Migranti: a Fidenza la mostra-inchiesta sul tema del secolo

MIGRANTI – La mostra a Fidenza per aprire il dialogo con i cittadini; ecco tutti i dettagli dell’evento in programma fino al 9 aprile

MIGRANTI – La mostra a Fidenza per aprire il dialogo con i cittadini; ecco tutti i dettagli dell’evento in programma fino al 9 aprile

FIDENZA – “Migranti. Le sfide del secolo“, questo il titolo della mostra ideata dal giornalista Giorgio Polucci, già vicedirettore del quotidiano “Avvenire”. Non una semplice mostra, ma una vera e propria inchiesta. Da 7 mesi è in tour in tutt’Italia per informare i cittadini sulla reale portata e sulle ragioni dell’emergenza migranti. Sbarca a Fidenza il 4 aprile ed è visitabile fino al 9 aprile prossimo, nei locali espositivi delle Orsoline.

Un evento patrocinato dal Comune e dalla Caritas Diocesana e reso possibile grazie all’impegno del Centro Culturale “Luigi Tamoglia”La mostra si compone di 30 maxi pannelli realizzati con una miscela di documentazioni fotografiche e di dati resi intuitivi dall’utilizzo delle infografiche. Il percorso della mostra sarà intervallato da tre postazioni video, come trait d’union multimediale.


Uno strumento per informare: Rabaglia: “Un’emergenza umanitaria su cui occorre interrogarsi seriamente “

La vicenda dei migranti è la più imponente emergenza umanitaria del nostro secolo.

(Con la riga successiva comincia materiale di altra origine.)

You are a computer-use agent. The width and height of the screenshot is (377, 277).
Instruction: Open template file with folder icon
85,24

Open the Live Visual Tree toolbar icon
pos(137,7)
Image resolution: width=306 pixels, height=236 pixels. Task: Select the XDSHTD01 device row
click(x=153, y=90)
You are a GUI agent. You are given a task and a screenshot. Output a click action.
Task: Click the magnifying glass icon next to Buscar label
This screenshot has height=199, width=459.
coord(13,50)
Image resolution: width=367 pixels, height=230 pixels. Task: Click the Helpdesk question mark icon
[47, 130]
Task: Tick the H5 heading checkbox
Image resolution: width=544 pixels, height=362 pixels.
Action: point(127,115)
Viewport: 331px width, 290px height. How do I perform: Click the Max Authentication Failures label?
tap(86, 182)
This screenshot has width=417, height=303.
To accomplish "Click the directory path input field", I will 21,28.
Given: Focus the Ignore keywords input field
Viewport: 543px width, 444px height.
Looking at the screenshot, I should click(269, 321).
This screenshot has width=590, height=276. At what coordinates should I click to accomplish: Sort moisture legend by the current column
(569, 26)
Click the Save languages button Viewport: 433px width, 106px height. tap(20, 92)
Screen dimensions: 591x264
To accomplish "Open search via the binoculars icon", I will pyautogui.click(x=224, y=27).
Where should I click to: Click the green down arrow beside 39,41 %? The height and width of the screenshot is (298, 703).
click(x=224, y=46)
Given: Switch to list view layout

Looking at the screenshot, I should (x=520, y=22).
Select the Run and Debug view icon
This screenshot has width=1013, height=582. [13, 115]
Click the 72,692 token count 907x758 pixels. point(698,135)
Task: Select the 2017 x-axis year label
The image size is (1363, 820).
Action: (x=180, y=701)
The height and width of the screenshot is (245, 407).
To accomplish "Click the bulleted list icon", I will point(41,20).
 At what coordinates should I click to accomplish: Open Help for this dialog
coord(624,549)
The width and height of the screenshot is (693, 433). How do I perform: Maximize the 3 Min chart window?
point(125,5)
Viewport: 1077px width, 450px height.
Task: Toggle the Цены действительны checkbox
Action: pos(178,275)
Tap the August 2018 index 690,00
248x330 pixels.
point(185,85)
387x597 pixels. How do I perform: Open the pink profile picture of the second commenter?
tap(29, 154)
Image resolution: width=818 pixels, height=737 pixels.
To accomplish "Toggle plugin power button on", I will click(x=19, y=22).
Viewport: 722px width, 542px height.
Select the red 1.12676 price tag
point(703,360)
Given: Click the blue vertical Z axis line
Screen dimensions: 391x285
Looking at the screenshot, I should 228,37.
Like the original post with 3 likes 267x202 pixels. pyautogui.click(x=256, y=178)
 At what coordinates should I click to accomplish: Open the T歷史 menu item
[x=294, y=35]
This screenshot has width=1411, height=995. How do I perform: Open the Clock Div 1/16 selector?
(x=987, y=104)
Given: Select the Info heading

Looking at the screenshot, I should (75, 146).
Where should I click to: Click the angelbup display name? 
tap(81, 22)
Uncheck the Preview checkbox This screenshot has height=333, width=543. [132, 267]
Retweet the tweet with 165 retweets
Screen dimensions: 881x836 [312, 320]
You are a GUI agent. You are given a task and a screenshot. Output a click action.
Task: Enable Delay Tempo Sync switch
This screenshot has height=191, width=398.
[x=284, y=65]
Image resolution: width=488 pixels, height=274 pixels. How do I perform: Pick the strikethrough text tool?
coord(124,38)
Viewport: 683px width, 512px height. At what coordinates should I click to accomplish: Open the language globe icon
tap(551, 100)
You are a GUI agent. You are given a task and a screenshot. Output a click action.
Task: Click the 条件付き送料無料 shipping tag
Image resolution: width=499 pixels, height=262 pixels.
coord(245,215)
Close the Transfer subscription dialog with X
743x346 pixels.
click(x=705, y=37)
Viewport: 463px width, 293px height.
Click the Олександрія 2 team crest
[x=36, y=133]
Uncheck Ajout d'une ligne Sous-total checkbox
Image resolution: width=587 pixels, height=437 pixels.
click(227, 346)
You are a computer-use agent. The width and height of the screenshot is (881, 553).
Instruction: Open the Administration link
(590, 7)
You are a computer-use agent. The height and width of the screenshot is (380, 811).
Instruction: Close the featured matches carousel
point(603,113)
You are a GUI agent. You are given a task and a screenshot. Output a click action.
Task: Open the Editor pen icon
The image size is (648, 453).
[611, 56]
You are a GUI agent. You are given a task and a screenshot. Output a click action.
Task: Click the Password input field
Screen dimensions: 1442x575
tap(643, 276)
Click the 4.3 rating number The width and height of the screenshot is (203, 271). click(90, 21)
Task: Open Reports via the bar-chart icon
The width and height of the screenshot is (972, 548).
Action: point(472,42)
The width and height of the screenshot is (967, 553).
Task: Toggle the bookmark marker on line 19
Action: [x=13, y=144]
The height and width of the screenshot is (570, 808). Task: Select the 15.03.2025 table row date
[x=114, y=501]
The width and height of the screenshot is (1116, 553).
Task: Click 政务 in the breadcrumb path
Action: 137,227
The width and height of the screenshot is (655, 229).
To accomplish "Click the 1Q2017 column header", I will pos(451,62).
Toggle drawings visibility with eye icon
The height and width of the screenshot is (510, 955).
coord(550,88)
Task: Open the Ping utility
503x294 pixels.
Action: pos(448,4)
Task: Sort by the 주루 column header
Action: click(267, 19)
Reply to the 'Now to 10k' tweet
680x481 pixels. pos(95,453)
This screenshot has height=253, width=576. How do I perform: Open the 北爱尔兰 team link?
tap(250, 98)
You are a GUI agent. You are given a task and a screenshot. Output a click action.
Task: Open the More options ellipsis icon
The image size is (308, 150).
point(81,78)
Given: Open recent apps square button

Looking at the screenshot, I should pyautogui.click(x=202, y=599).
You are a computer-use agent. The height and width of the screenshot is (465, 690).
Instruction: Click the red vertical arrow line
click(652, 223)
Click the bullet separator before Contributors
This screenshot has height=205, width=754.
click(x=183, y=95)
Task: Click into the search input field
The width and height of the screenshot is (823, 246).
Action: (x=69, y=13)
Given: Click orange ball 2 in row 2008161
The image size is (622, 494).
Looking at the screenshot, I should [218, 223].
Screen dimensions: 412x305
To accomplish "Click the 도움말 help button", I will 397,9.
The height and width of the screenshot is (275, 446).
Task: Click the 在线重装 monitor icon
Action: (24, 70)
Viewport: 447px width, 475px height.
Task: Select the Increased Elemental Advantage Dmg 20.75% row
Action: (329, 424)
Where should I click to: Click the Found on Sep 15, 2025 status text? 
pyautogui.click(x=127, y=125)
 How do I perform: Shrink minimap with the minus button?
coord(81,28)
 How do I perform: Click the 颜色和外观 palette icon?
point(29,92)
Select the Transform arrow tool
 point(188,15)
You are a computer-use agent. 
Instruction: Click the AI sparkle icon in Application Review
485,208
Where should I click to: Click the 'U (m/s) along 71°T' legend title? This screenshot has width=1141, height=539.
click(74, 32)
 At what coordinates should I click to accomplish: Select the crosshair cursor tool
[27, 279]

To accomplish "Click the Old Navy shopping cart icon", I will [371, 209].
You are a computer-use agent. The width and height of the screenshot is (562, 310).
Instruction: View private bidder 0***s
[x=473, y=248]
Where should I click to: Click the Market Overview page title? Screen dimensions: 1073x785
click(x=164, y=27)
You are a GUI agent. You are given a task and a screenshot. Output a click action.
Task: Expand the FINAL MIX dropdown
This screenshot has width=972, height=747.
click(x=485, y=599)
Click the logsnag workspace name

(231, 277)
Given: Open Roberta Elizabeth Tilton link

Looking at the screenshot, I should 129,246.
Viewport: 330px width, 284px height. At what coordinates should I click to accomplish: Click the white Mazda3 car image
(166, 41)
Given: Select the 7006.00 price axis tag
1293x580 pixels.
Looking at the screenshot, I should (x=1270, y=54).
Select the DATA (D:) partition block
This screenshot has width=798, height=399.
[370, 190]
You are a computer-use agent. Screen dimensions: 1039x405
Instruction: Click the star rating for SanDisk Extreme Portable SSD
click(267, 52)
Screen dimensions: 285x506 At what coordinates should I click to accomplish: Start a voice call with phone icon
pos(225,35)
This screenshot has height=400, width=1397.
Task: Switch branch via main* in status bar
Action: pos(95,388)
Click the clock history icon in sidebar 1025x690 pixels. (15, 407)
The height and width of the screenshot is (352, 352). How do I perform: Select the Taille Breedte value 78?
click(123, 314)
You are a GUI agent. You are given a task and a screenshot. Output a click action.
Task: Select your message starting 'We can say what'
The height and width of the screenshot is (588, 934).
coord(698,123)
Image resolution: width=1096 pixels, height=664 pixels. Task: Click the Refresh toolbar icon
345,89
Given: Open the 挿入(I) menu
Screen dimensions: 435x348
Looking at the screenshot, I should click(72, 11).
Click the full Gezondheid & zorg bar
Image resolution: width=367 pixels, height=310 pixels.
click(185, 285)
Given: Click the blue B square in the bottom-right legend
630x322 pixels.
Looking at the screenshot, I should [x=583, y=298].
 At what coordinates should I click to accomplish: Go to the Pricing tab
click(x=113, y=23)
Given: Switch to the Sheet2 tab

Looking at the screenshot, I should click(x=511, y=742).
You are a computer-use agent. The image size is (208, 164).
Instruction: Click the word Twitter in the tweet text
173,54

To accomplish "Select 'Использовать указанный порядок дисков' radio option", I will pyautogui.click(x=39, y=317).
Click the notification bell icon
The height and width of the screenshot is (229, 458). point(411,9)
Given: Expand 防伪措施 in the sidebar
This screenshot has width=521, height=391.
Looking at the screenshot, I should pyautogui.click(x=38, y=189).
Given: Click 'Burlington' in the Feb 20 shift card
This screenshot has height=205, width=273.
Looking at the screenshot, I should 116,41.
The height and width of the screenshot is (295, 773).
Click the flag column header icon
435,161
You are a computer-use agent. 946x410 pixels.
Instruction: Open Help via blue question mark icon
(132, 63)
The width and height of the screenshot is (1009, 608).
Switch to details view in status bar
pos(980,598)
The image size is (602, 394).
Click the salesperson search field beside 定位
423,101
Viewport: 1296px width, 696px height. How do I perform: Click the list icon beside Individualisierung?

Un fatto di portata mondiale che interroga ognuno di noi, sul quale l’unico approccio possibile è quello dell’informazione, scevra da qualsivoglia lettura politica e mossa dal desiderio dell’analisi e del confronto”, spiega Margherita Rabaglia, presidente del Centro Culturale “Tamoglia”. Un processo, quello dell’integrazione, che  vede impegnate sul campo anche la Caritas Diocesana: “siamo lieti di patrocinare la mostra – spiega Silvano Pietralunga, direttore della Caritas Diocesana – perché è un’occasione per un focus su un punto meno noto alle cronache ma essenziale: deve essere chiaro anche verso quale modello di integrazione vogliamo procedere. Caritas e tutte le altre Istituzioni hanno bisogno di sapere quale progetto c’è quando queste persone escono dai percorsi di accoglienza”.

Un’emergenza che vede i Comuni impegnati in prima linea: “L’emergenza migranti non si può considerare una materia affidata esclusivamente alla gestione di un Ministero o ad un’Europa che ha scelto di girarsi dall’altra parte“, commenta il sindaco di Fidenza, Andrea Massari. “I Comuni – continua Massari – devono impegnarsi per evitare l’indegno scaricabarile che si traduce nel business privato dell’accoglienza e in una ripartizione dei soggetti da assistere che grava su alcuni ma non su tutti. Fidenza si è data regole chiare, ma sembra un’eccezione nello scenario nazionale“.